- 359 participants were tested, with over 50% voluntarily choosing to use ChatGPT when given the option for problem-solving tasks.
- 92.7% of participants followed AI advice when the AI was correct, but 79.8% still followed it when the AI gave wrong answers.
- Researchers propose a “System 3” theory of cognition — external, AI-driven reasoning that supplements Kahneman’s System 1 (intuitive) and System 2 (deliberate) thinking.
- Participants became more confident in their answers after following incorrect AI advice.
What Happened
Researchers at the University of Pennsylvania’s Wharton School found that approximately four out of five people follow AI-generated advice even when that advice is demonstrably wrong. The study, authored by postdoctoral researcher Steven Shaw and marketing professor Gideon Nave, tested 359 participants on problem-solving tasks where they could optionally consult ChatGPT. The paper, titled “Thinking — Fast, Slow, and Artificial: How AI is Reshaping Human Reasoning and the Rise of Cognitive Surrender,” introduces the term “cognitive surrender” to describe users’ willingness to believe AI output regardless of accuracy.
Why It Matters
The findings arrive as AI assistants become embedded in workplace decision-making at scale. A BBC study from October 2025 found advanced chatbots gave incorrect answers 45% of the time, making the 79.8% compliance rate with wrong answers a compounding risk. Shaw and Nave argue this pattern represents something beyond simple over-reliance — it constitutes a new form of cognition they call “System 3,” defined as external, automated, data-driven reasoning originating from algorithmic systems rather than the human mind.
Technical Details
The experimental design gave participants problem-solving tasks with the option to consult ChatGPT before submitting answers. More than 50% voluntarily chose to use the AI. When the AI provided correct answers, 92.7% of participants followed its advice. When the AI provided incorrect answers, 79.8% still deferred to the AI’s response over their own reasoning. Critically, participants reported higher confidence in their answers after adopting the AI’s incorrect suggestions — a pattern the researchers call confidence inflation.

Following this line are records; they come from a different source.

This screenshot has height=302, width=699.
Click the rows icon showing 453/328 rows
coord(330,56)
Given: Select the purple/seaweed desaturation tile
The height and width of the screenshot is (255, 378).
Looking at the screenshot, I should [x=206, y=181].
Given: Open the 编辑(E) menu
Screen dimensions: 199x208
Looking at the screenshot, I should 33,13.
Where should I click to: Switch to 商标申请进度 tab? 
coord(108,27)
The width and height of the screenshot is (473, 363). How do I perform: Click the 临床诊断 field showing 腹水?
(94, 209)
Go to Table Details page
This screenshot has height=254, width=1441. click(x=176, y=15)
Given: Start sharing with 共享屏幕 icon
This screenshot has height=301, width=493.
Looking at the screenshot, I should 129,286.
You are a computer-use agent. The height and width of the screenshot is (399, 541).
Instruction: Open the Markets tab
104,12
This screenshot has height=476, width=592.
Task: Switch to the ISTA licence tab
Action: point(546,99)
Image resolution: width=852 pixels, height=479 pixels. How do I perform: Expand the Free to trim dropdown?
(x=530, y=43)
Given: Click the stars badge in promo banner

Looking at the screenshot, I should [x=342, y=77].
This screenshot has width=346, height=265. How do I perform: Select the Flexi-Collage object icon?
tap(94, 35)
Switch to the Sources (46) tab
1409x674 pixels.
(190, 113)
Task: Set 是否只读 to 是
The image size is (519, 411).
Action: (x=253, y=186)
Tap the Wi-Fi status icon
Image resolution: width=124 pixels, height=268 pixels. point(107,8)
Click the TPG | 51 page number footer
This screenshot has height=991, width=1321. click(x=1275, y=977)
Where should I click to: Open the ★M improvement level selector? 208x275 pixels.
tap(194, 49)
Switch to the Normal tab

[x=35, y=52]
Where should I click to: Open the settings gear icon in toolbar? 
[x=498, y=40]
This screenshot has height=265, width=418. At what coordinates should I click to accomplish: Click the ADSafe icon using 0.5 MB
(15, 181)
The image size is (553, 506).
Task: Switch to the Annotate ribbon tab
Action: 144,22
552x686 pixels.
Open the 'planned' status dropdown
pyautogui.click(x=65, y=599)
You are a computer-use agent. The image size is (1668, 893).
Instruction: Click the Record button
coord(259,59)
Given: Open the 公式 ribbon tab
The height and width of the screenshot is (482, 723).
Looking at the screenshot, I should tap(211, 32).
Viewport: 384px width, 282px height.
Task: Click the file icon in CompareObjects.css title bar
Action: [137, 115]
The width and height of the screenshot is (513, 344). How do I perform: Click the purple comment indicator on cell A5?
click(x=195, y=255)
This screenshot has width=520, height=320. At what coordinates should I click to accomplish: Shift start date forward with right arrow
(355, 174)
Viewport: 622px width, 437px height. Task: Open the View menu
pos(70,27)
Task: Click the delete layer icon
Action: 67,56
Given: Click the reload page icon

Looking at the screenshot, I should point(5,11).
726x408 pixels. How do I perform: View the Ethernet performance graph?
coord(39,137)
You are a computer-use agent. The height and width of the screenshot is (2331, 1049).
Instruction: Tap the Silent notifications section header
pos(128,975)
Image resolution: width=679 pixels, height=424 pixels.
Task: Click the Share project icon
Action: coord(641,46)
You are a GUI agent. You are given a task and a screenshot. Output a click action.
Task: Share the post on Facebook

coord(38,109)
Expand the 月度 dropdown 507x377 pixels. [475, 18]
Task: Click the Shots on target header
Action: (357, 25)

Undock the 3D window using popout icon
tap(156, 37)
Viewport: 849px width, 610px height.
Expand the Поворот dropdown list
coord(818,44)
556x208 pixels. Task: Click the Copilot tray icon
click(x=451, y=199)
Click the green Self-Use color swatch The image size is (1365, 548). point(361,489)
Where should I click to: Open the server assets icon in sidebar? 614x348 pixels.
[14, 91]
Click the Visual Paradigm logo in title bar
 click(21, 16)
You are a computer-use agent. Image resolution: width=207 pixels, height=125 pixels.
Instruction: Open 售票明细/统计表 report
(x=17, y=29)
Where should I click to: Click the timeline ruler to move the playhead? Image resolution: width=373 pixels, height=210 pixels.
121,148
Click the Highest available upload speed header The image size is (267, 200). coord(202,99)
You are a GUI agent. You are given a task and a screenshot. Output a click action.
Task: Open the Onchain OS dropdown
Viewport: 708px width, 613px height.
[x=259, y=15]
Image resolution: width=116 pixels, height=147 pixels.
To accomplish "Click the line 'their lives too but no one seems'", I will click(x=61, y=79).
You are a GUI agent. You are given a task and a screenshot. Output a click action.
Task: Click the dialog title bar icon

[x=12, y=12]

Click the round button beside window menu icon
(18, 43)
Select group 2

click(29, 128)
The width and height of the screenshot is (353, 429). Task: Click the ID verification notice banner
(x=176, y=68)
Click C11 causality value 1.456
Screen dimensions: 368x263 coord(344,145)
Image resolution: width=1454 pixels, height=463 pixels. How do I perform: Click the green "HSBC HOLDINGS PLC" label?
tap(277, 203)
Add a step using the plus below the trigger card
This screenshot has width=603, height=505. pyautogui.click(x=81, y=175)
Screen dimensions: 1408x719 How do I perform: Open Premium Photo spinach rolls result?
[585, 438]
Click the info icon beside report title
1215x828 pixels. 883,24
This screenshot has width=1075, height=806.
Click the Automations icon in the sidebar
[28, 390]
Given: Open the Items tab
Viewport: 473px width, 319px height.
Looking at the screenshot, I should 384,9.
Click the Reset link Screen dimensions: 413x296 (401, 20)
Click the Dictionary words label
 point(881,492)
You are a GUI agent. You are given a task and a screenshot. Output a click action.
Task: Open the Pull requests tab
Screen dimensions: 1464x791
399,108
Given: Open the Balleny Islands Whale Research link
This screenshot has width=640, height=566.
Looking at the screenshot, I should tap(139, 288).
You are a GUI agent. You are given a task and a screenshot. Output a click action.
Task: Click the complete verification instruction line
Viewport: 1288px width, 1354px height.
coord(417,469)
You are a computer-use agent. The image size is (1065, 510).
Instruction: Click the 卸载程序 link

Participants with higher pre-existing trust in AI, lower need for cognition, and lower fluid intelligence showed greater susceptibility to cognitive surrender. Shaw and Nave noted that cognitive surrender “is not inherently irrational,” observing that a statistically superior system could produce better-than-human results in probabilistic settings, risk assessment, or data-intensive domains.
Who’s Affected
Organizations deploying AI copilots for decision support face direct implications. The study suggests that employees using AI assistants may override their own domain expertise when the AI presents answers confidently, even in cases where the AI lacks relevant context. Education systems introducing AI tutoring tools should consider how cognitive surrender affects learning outcomes and skill development in students.
What’s Next
Shaw and Nave plan to extend their research to longitudinal studies examining whether cognitive surrender deepens over time with repeated AI use. The practical question for enterprises is whether training interventions can reduce blind compliance. The researchers suggest that making AI uncertainty visible to users — showing confidence scores or flagging low-certainty responses — may partially counteract the surrender effect.